Shuttered: The Grand Synagogue of Paris was closed during Friday’s terror attacks and did not reopen for Shabbat services, marking the first time the synagogue has not held services since World War II. Image by Wikipedia
Jewish schools and synagogues in France have been promised extra protection, by the army if necessary, after killings by Islamic militants in Paris, the head of the community’s umbrella group said on Sunday after a meeting with President Francois Hollande.
The attacker who took hostages in a siege of a Paris kosher supermarket in which four people died on Friday said he was targeting the Jewish community. The gunman, Amedy Coulibaly, was killed as police broke the siege.
“We have our sadness and our rage, we also have a set out a number of urgent measures to take,” CRIF President Roger Cukierman said after a meeting with Hollande.
“They told us that all schools and all synagogues will be protected in measures that, if necessary, extend beyond the police to the army.”
The four victims at the supermarket were among a total of 17 people, including journalists and policemen, killed in three days of violence in and around Paris.
It began with a shooting attack on the satirical newspaper Charlie Hebdo on Wednesday and ended with Coulibaly’s death. Two other gunmen were also killed in another shootout north of the capital.
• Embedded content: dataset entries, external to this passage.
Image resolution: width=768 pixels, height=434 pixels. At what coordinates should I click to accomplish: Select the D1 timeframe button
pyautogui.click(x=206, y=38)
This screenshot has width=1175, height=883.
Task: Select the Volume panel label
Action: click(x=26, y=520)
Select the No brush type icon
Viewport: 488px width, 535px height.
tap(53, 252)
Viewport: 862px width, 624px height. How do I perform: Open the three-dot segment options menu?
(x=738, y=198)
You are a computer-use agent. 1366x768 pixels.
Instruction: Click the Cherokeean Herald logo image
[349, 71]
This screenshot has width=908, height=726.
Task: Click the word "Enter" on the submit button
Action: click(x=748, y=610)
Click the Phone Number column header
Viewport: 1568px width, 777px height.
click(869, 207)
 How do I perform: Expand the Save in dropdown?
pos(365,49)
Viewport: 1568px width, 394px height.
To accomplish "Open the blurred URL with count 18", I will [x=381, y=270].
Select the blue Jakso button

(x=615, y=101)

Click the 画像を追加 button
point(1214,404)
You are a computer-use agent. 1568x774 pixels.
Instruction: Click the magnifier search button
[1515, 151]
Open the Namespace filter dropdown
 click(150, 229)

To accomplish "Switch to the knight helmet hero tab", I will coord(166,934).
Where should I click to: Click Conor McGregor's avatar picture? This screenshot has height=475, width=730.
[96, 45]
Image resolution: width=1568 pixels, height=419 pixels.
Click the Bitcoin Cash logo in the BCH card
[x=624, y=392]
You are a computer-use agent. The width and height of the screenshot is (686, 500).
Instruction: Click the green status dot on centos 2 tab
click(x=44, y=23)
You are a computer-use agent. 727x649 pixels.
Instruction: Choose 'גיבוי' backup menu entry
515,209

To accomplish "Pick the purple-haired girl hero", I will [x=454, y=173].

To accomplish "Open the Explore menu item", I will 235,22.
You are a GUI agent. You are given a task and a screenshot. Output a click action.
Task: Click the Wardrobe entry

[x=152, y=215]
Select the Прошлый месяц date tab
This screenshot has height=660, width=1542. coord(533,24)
Police said all three men belonged to the same Paris-based Islamist militant cell.
France has the largest Jewish population in Europe, having grown by nearly half since World War Two to total some 550,000 according to CRIF. Anti-Semitic threats and incidents more than doubled last year, according to the Ministry of the Interior.
Israeli officials, including Prime Minister Benjamin Netanyahu, have long encouraged French Jewish emigration, and French Jews are moving to Israel at an unprecedented rate for a country offering substantial state funding.
France’s Agence Juive, which tracks Jewish emigration, estimates that more than 5,000 Jews left France for Israel in 2014, up from 3,300 in 2013, which was a 73 percent increase on 2012.